Image by Karolina Grabowska on Pexels.
Welcome to my 3rd year of participating in the Calm Scribe Reading Challenge. If you’re not familiar with it, it’s a list of 26 types of books, and participants get to pick which specific books to read.
I love this because:
- 26 books is a fairly realistic goal (I actually reached it last year!)
- It inspires reaching out of comfort genres to explore new authors and stories.
There’s no rule saying you have to have your books for the year all picked out, but I function better that way. Below is my plan. (The asterisks indicate books from previous years’ lists that I haven’t gotten to yet.)
The 2023 Reading Challenge List
- About climate change: Addressing the Climate Crisis: Local Action in Theory and Practice edited by Candice Howarth, et al.*
- By an Indigenous author: Geronimo’s Story of His Life.

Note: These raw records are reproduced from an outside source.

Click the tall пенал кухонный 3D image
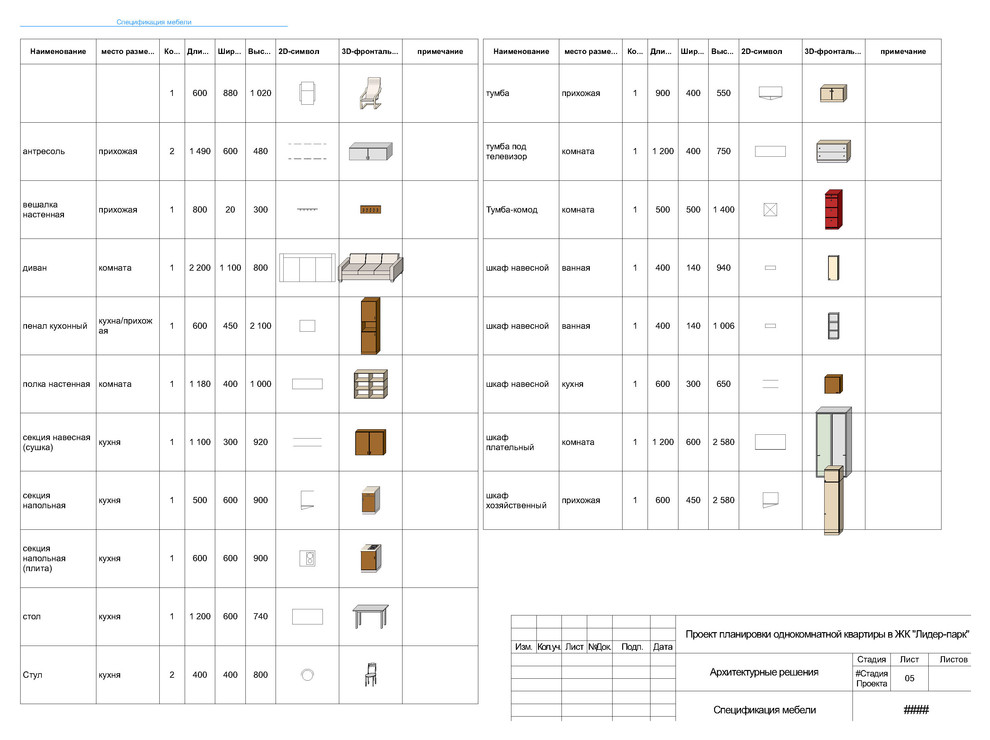990x740 pixels. point(370,326)
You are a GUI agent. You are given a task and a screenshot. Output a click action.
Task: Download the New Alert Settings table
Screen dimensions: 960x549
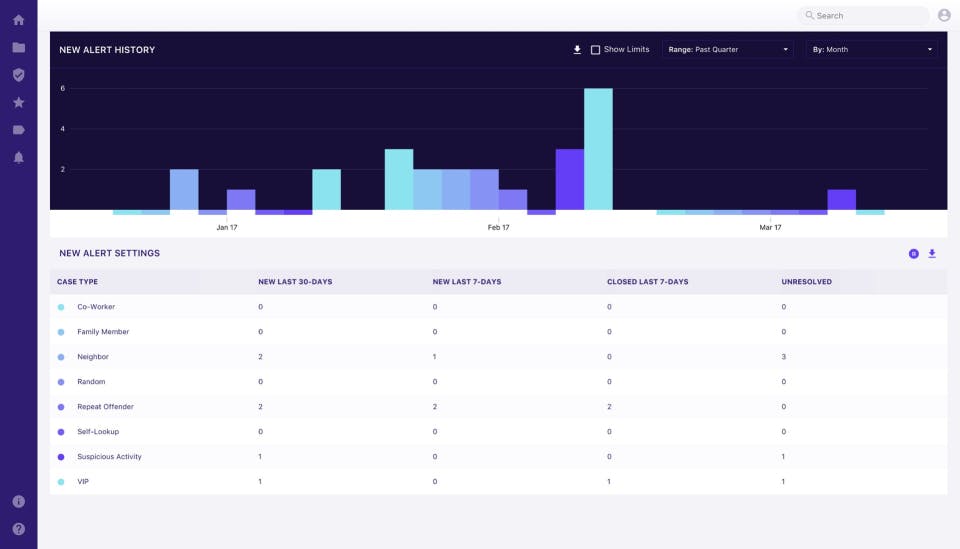(x=932, y=254)
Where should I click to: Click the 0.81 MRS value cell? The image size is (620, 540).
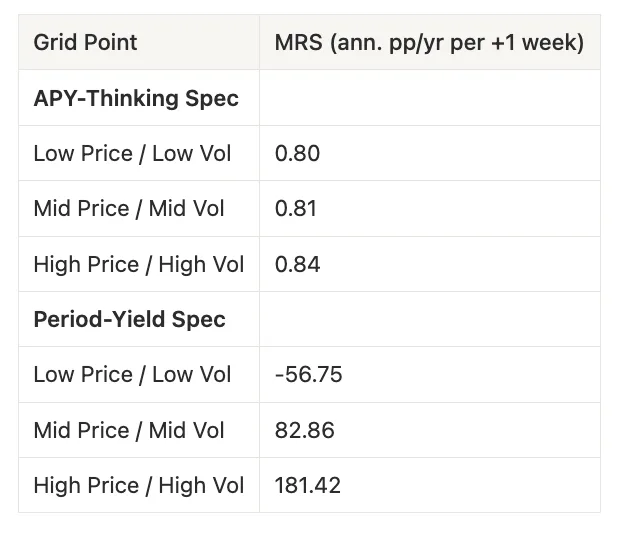(x=430, y=209)
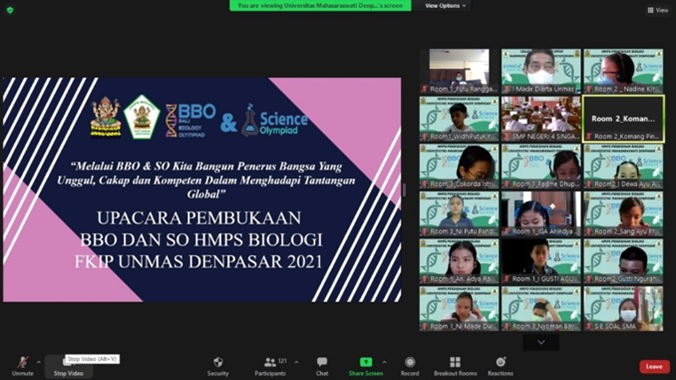Open Breakout Rooms grid icon
The height and width of the screenshot is (380, 676).
[455, 362]
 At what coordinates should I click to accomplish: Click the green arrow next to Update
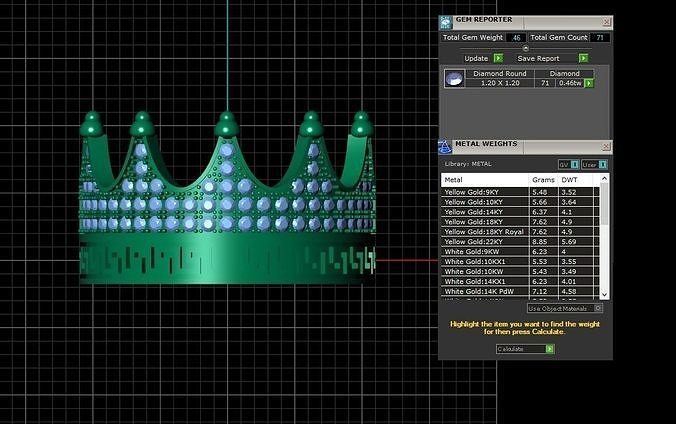pos(498,58)
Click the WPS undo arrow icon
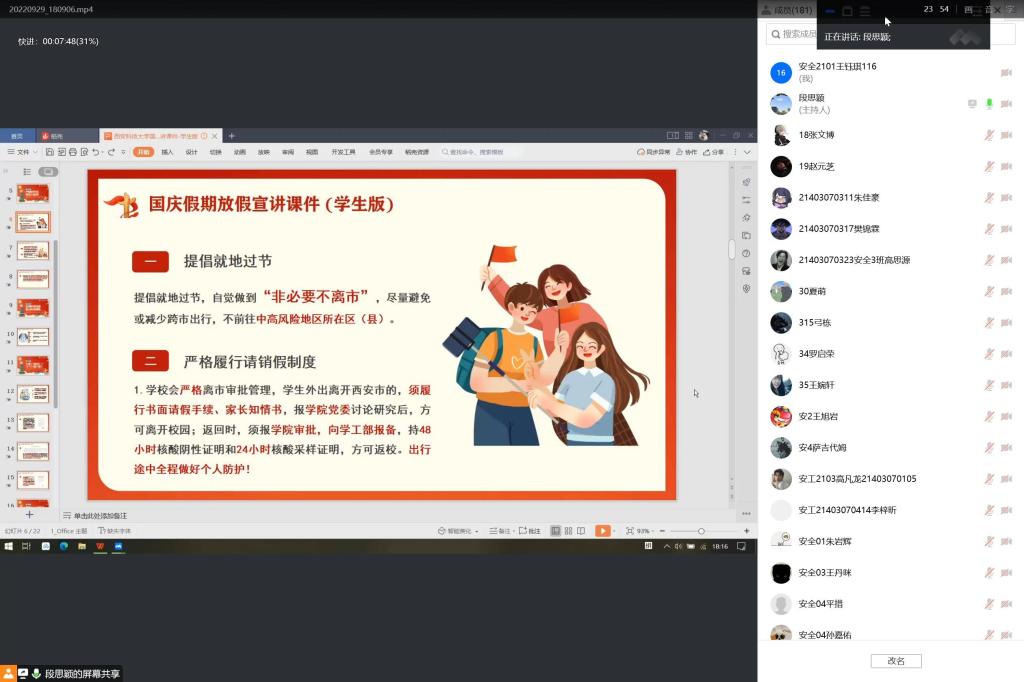Screen dimensions: 1024x682 tap(96, 152)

- By a BIPOC or LGBTQ+ author: Feminist Theory: From Margin to Center by bell hooks.*
- Published or set in the 1800s: Incidents in the Life of a Slave Girl by Harriet Jacobs.
- For young adults: UnEnchanted by Chanda Hahn.
- Published in 2022/2023: Once Upon Another Time: Fresh Tales from the Far Side of Fantasy by J. Moody, et al.
- By an African author: The Greater Freedom: Life as a Middle Eastern Woman Outside the Stereotypes by Alya Mooro.
- In a genre you don’t usually read: A People’s Guide to Capitalism: An Introduction to Marxist Economics by Hadas Thier.
- Poetry: freedom. by Destiny S. Harris.
- Under 200 pages: First Meeting by Cat Hartliebe.
- Over 500 pages: The Three Musketeers by Alexandre Dumas.*
- Will “make you more cultured”: An American Princess: The Many Lives of Allene Tew by Annejet van der Zijl.
- Won an award: All This I Will Give to You by Dolores Redondo.
- A graphic novel or Manga: Play it Again by Anthony LaFauci, illustrated by Stephen Todd.
- Just for fun: Never Have Your Dog Stuffed: And Other Things I’ve Learned by Alan Alda.*
- Received as a gift: The End of Scarcity by Kristen Ragusin.
- A debut novel: Famished by Meghan O’Flynn.*
- You own but have not read: Why I’m No Longer Talking to White People About Race by Eddi Reno Lodge.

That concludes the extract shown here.